Gli Australopitechi sono i nostri parenti più antichi, potrebbero aver cominciato a usare strumenti di pietra 500 mila anni prima di quanto si pensasse.
Chi fu il primo a usare una pietra come un martello? Secondo un nuovo studio, gli antenati dell’uomo potrebbero aver cominciato a maneggiare utensili già oltre tre milioni di anni fa, ovvero circa 500 mila anni prima di quanto pensassero finora gli scienziati basandosi sugli oggetti più antichi mai ritrovati.
Lo studio, guidato da Matthew Skinner dell’Università del Kent, a Canterbury, si basa sulla comparazione delle ossa delle mani di esseri umani moderni, scimpanzé, altre grandi scimmie, Neandertal e specie ancora più antiche di ominidi.
La scoperta più significativa, scrivono gli autori nell’articolo per Science, riguarda le mani di Australopithecus africanus, vissuto in Africa tra i tre e i due milioni di anni fa. Mentre le ossa spugnose delle mani delle scimmie antropomorfe non sono adatte a gesti propri dell’uomo, quelle di Australopithecus presentano una struttura interna “compatibile con l’opposizione forzata del pollice con le altre dita, adottata tipicamente per maneggiare utensili”, mentre sembrano aver perso le caratteristiche che in altri animali le rendono ideali per camminare sulle nocche o arrampicarsi sugli alberi.
La questione di quando siano comparsi i primi utensili è da tempo dibattuta dai paleoantropologi. Fino a poco tempo fa, gli strumenti in pietra più antichi di cui si avesse notizia erano quelli ritrovati accanto ai resti di un ominide vissuto tra 2, 4 e 1, 5 milioni di anni fa, che fu appunto battezzato Homo habilis. Nel 2000, però, sono stati rinvenuti in Etiopia alcuni utensili risalenti a 2, 6 milioni di anni fa. Basandosi poi sui segni presenti su ossa animali ritrovate sempre in Etiopia, e datate a 3, 4 milioni di anni fa, alcuni studiosi hanno ritenuto che fossero stati usati utensili per tagliare la carne di quegli animali. La nuova indagine su Australopithecus sembra confermare la teoria di un uso degli utensili molto più antico di quanto si pensasse.

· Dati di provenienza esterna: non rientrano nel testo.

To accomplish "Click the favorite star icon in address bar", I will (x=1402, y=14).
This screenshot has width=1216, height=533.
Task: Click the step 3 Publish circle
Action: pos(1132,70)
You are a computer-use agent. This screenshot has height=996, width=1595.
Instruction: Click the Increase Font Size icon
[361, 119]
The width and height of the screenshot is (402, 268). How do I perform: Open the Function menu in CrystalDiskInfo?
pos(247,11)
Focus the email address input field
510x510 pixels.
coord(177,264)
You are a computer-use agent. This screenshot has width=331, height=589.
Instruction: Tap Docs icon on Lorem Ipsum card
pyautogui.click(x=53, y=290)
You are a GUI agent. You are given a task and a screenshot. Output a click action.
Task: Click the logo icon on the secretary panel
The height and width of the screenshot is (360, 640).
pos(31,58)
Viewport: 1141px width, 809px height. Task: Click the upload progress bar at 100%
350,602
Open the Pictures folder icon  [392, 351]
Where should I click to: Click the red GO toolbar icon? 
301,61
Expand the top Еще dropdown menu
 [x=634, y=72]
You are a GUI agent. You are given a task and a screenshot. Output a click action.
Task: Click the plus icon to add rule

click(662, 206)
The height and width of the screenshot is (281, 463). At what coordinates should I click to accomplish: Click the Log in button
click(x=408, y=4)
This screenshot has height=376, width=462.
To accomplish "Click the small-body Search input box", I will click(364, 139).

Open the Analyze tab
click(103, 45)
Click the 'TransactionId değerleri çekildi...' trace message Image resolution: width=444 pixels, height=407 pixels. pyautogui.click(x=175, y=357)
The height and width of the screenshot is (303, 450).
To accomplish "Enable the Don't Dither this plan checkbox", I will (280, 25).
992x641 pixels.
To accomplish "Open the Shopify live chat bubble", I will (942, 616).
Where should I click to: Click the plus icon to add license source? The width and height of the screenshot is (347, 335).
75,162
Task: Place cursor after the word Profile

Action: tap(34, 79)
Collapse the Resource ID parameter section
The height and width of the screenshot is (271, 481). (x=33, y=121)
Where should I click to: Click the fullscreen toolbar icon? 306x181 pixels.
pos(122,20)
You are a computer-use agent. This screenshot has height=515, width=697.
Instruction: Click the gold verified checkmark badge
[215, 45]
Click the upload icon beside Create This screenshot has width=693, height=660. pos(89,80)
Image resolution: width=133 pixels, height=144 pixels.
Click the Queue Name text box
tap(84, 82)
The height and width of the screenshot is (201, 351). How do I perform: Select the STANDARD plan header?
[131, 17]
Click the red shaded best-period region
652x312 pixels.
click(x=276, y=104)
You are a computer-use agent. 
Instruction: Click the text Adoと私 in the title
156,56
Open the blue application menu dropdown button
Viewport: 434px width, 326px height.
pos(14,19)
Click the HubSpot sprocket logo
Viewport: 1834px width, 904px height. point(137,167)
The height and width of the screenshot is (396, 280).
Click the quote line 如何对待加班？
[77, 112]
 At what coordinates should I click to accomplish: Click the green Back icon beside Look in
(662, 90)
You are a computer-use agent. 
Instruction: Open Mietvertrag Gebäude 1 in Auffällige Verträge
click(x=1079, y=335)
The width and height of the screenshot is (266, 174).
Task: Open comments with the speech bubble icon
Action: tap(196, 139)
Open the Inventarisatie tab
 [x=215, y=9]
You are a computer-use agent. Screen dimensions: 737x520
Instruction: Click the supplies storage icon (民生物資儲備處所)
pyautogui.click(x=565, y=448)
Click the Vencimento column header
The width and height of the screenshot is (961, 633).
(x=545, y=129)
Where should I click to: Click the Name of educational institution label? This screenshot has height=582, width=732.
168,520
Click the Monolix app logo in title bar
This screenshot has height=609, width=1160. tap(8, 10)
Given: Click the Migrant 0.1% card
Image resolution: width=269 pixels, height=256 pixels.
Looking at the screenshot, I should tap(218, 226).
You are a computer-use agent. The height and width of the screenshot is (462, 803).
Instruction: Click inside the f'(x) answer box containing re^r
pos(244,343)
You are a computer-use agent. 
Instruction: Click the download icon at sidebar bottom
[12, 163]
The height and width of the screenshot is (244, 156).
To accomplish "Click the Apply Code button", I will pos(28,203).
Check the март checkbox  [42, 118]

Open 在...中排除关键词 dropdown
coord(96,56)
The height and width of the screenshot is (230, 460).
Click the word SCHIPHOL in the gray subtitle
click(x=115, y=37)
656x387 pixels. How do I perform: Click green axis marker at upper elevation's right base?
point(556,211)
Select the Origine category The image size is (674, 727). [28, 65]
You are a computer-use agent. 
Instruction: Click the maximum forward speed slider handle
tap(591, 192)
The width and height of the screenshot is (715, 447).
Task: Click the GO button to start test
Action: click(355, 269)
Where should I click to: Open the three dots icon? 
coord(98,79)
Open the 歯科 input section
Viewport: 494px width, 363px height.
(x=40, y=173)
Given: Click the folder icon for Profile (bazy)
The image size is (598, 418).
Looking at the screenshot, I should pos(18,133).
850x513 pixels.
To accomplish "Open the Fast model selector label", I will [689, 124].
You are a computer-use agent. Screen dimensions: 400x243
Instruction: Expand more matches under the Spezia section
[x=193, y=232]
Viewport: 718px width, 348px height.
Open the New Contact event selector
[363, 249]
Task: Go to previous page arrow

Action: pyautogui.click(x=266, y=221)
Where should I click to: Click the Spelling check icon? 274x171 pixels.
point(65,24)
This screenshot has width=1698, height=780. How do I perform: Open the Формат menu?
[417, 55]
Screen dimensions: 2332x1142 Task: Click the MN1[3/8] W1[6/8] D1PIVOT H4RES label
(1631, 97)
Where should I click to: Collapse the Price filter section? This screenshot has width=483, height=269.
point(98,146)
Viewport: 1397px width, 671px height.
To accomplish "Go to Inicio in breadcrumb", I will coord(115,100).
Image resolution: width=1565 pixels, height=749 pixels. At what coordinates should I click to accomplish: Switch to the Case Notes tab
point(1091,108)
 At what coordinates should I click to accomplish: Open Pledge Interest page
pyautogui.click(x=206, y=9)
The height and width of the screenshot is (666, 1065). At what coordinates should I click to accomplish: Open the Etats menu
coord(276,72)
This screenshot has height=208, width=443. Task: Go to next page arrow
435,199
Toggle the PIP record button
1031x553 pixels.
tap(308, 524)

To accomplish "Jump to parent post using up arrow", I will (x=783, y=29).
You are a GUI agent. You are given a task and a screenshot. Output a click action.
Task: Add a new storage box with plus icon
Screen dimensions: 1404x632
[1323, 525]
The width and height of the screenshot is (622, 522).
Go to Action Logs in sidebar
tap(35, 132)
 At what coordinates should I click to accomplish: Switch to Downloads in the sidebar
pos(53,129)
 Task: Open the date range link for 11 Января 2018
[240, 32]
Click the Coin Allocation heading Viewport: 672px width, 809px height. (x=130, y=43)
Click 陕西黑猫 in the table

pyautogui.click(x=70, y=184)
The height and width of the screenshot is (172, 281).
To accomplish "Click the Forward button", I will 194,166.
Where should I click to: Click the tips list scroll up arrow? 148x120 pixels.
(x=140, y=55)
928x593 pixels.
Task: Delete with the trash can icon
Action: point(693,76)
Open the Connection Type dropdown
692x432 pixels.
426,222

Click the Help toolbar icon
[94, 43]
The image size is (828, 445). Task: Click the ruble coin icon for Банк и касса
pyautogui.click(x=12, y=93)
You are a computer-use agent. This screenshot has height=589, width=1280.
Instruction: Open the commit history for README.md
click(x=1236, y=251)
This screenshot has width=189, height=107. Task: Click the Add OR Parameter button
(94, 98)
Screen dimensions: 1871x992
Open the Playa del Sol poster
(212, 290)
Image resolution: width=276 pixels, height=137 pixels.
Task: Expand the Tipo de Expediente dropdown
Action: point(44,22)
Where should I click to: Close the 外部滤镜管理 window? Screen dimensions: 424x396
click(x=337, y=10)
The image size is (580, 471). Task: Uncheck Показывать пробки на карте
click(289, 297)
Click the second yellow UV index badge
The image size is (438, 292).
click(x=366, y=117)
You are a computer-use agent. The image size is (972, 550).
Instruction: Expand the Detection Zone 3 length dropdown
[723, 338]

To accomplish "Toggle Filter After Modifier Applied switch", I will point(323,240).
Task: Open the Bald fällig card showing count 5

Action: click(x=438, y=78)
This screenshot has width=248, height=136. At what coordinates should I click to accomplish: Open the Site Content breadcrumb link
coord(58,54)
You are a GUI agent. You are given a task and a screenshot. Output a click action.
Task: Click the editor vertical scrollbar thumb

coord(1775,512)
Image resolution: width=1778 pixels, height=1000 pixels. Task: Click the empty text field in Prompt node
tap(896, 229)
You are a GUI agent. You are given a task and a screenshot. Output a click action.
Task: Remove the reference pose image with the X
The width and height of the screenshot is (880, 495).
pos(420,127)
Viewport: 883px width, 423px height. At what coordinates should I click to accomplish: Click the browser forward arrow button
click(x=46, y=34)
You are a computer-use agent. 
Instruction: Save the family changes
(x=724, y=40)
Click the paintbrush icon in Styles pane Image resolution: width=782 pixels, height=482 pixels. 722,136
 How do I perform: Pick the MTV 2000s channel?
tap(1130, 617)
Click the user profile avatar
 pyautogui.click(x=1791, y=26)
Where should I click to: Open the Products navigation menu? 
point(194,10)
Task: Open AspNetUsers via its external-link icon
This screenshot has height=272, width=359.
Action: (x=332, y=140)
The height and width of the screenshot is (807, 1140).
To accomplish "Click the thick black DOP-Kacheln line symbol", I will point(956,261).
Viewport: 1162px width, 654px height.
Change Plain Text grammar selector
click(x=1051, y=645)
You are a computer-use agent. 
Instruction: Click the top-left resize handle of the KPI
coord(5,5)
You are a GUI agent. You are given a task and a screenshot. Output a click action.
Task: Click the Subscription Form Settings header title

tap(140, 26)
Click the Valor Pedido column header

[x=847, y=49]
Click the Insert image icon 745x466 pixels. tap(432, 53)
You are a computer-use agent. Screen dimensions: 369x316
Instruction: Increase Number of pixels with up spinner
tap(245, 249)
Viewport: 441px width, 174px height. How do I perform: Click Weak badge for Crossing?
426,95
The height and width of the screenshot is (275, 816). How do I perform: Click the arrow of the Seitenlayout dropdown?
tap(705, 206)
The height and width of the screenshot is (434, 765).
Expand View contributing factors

Il punto è capire quando gli ominidi abbiano sviluppato la capacità di impugnare con precisione – tra il pollice e le altre dita – un frammento appuntito di selce, in modo da usarlo per staccare la carne dalle ossa delle prede. Gli autori della ricerca ritengono che, per stabilire il periodo in cui è avvenuto questo cruciale passaggio evolutivo, il loro approccio – analizzare la struttura interna delle ossa delle mani – sia più adatto di quello seguito finora, che si limitava a valutare la forma esterna di quelle ossa.
Con questo metodo, inoltre, è possibile dedurre che un ominide manovrava utensili, anche se questi utensili non sono stati materialmente rinvenuti; naturalmente, il ritrovamento di un vero strumento in pietra di tre milioni di anni fa metterebbe a tacere qualsiasi dubbio.